Ella prosiguió. ”A todo eso le sumo los gastos del bar dependiendo del tiempo que se tarda en hacer la comida, lo que hay que gastar de cocina, servir los platos, recogerlos y fregarlos.”
Y ¿eso como lo haces?, le pregunté. “Muy fácil. Si el bar está abierto y no hago nada, no tengo ingresos pero sí gastos. Si gasto más es porque algo he hecho y eso solo se hace si ha entrado algún cliente. Por tanto ese gasto de más ha sido para atender y servir a ese cliente. Pero, además, ese cliente ha podido entrar porque yo ya estaba gastando dinero en tener abierto el bar. Todo eso hay que sumarlo. Si yo tuviera un solo cliente que se toma un café y me paga un euro, a mí me habría costado todo lo que cuesta tener abierto el bar un día, más el fuego, el agua, más el tiempo de poner, recoger y limpiar la taza, la cuchara; más el café y el azúcar. Si solo diera cafés, sabría cuántos clientes necesito para, cobrando un euro, ganar algo de dinero. Como hago más cosas pues puedo dividir el gasto del bar en cada uno de ellos. Así sé a cuanto tengo que vender para ganar algo.”
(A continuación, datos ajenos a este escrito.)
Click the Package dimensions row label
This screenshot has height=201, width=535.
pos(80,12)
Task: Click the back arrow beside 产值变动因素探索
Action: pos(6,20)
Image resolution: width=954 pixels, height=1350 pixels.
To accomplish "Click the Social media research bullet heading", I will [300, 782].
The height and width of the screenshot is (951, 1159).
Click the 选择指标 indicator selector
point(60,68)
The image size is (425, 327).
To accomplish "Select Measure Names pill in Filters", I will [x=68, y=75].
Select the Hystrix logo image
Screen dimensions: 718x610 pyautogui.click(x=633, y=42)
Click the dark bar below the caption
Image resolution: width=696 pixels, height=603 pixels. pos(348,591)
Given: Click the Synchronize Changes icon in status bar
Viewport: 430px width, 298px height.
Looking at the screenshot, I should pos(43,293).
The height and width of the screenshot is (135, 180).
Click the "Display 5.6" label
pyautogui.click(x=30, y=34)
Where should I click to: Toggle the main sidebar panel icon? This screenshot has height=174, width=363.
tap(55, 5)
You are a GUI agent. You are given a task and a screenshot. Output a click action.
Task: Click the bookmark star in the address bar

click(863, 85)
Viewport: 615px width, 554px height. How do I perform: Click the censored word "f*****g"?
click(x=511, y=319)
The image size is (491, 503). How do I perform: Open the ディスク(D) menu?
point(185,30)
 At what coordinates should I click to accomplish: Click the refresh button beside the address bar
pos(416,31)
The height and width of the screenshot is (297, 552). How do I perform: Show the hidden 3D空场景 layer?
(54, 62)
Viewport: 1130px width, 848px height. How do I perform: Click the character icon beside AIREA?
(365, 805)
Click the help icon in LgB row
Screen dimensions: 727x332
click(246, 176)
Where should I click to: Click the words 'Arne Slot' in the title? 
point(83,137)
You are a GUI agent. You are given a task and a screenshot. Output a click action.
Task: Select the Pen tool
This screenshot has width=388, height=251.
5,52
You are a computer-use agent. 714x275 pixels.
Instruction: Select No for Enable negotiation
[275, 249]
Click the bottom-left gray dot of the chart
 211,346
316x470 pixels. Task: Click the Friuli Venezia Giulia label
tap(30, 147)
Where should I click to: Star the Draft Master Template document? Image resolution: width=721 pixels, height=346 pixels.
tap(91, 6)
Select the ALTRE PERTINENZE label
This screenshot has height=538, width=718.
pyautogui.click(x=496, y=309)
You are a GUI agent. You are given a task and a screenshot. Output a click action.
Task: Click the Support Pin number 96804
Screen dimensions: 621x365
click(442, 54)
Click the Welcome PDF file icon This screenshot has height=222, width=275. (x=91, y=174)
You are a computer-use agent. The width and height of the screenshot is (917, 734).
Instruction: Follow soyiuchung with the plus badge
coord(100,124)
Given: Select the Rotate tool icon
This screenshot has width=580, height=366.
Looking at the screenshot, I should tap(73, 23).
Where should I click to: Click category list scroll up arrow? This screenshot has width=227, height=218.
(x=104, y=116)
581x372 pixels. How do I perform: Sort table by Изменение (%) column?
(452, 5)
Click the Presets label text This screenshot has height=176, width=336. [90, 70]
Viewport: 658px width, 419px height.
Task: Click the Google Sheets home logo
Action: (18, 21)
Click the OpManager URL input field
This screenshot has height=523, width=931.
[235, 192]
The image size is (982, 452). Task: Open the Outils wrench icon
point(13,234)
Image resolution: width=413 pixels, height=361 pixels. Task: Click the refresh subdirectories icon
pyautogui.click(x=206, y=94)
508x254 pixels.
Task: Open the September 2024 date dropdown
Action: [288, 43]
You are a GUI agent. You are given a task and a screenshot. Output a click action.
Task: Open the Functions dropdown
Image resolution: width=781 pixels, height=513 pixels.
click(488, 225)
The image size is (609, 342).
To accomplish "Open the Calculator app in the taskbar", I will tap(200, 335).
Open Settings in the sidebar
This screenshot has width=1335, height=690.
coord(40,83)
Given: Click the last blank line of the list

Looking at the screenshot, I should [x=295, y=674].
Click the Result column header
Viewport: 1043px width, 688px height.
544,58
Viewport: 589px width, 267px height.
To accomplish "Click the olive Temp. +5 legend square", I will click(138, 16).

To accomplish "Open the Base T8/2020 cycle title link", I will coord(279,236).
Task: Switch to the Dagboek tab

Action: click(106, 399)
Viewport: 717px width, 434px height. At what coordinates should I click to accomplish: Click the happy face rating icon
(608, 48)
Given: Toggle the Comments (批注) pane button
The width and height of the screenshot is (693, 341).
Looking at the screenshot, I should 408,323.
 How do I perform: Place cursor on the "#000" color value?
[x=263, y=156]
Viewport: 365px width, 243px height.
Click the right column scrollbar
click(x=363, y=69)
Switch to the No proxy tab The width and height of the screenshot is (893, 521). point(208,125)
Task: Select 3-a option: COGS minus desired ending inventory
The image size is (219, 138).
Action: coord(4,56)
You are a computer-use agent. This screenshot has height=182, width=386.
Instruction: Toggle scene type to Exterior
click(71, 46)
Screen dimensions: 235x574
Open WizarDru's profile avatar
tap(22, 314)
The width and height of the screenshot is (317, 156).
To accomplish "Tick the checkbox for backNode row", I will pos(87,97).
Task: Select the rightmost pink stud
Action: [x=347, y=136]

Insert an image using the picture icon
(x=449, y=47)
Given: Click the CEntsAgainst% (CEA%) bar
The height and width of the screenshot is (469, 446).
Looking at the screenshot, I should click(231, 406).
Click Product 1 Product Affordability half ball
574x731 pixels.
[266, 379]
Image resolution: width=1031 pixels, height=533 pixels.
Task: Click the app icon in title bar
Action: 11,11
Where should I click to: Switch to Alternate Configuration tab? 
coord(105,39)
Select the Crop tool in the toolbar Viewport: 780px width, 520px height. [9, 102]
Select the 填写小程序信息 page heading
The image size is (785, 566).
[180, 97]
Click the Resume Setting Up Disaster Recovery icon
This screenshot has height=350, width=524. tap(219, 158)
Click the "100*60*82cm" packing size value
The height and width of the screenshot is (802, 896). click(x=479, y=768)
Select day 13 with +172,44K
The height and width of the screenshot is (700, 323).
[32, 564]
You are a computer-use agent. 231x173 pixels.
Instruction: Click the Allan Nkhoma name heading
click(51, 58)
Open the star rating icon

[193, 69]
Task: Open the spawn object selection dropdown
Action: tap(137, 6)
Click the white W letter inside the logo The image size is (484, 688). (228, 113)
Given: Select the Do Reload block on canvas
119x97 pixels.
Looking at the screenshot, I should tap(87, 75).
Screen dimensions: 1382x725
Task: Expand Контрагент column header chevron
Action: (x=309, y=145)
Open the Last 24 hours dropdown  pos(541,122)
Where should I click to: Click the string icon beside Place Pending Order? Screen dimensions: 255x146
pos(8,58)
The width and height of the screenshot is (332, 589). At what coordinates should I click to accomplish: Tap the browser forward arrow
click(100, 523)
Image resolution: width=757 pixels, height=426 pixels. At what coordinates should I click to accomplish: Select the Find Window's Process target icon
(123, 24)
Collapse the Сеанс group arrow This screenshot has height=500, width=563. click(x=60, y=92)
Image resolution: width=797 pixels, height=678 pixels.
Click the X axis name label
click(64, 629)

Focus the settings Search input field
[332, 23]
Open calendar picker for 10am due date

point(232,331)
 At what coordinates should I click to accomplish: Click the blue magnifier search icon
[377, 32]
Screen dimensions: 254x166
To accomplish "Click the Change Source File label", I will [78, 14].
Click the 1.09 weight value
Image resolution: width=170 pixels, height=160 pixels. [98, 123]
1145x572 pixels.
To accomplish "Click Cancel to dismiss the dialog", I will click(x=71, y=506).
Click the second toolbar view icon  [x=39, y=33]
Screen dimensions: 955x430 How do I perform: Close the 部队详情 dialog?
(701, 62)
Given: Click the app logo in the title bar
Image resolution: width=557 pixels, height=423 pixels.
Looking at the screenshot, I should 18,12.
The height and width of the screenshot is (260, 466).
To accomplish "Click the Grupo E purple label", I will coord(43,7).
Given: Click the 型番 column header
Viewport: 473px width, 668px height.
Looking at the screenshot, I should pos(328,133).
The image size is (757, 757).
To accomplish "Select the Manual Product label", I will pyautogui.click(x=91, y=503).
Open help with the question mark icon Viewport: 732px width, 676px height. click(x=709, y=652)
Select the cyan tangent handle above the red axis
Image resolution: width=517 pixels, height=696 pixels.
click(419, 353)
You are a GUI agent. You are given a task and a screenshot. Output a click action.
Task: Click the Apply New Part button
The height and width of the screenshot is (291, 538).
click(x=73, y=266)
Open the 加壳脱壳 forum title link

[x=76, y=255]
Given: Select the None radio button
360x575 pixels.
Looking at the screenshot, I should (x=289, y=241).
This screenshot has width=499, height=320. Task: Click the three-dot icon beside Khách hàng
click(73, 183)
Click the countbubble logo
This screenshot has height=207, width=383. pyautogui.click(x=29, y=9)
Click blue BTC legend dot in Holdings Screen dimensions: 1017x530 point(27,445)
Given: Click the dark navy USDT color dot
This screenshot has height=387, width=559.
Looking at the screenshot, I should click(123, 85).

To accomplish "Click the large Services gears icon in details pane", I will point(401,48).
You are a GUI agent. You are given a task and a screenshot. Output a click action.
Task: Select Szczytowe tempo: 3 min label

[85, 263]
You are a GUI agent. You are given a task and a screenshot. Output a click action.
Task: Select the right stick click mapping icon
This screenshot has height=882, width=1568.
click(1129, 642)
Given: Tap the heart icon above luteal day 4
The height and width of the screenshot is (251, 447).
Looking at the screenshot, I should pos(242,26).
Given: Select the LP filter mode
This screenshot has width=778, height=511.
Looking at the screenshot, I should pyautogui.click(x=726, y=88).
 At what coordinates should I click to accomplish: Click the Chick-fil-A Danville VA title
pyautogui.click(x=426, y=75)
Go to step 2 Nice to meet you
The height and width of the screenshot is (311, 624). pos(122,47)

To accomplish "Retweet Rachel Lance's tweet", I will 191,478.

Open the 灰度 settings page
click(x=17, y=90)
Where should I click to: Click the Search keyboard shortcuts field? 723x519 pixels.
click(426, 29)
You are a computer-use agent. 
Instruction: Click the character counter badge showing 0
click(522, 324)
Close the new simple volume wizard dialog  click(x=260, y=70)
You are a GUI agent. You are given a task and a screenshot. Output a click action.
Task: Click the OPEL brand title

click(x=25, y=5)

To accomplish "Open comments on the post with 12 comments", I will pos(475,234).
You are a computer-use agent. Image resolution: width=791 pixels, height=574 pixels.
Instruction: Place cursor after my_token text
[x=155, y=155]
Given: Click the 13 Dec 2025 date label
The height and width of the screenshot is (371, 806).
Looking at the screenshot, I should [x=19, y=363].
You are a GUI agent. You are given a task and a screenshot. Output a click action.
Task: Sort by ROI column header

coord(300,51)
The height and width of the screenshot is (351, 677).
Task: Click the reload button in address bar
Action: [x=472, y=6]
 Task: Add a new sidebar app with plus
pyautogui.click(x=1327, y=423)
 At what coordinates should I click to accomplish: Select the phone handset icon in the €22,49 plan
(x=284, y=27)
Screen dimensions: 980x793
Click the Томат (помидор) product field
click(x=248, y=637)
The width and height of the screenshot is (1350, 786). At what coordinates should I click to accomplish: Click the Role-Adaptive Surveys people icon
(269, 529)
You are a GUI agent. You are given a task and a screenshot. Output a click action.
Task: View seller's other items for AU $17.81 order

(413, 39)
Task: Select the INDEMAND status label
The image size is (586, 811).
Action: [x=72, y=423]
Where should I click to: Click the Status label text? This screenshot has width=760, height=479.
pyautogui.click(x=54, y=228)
Pero, ¿cómo divides el gasto del bar en cada cosa que vendes? Ella contestó. “Un café necesita unas cosas pero no necesita tener un cuchillo, luego el gasto del cuchillo es para otra cosa que se pueda vender. Cada cosa en su sitio y a cada uno lo suyo.”
“Y, ¿qué más haces en un día?”, le pregunté.
“Atiendo el bar y cuando cierro repaso el tiempo que he tardado en hacer todo. Tengo una libreta en la cocina y cada vez que paso anoto todo lo que he hecho desde la última vez. Así voy viendo si lo que preveo por la mañana ha salido como esperaba. Luego cierro la caja y separo el dinero que voy a destinar para las compras del día siguiente del que quiero guardar. Hay más cosas que pagar, la gestoría, los seguros, mi sueldo, impuestos, etc.”
La señora se disculpó, tenía cosas que atender. Mi cliente no había abierto la boca. En ese momento su mirada estaba perdida en el fondo de la taza del café. No tengo noción, pero seguro que pasaron más de dos minutos en esa situación. En ese momento pasó la dueña a lado de la mesa y le pregunté: “Hoy, cuando has encargado productos en el mercado; ¿has podido regatear los precios?”. Ella con sonrisa burlona contestó: “Una cosa es que busques el mejor precio de aquello que se quiere y otra es que cueste lo que yo quisiera”.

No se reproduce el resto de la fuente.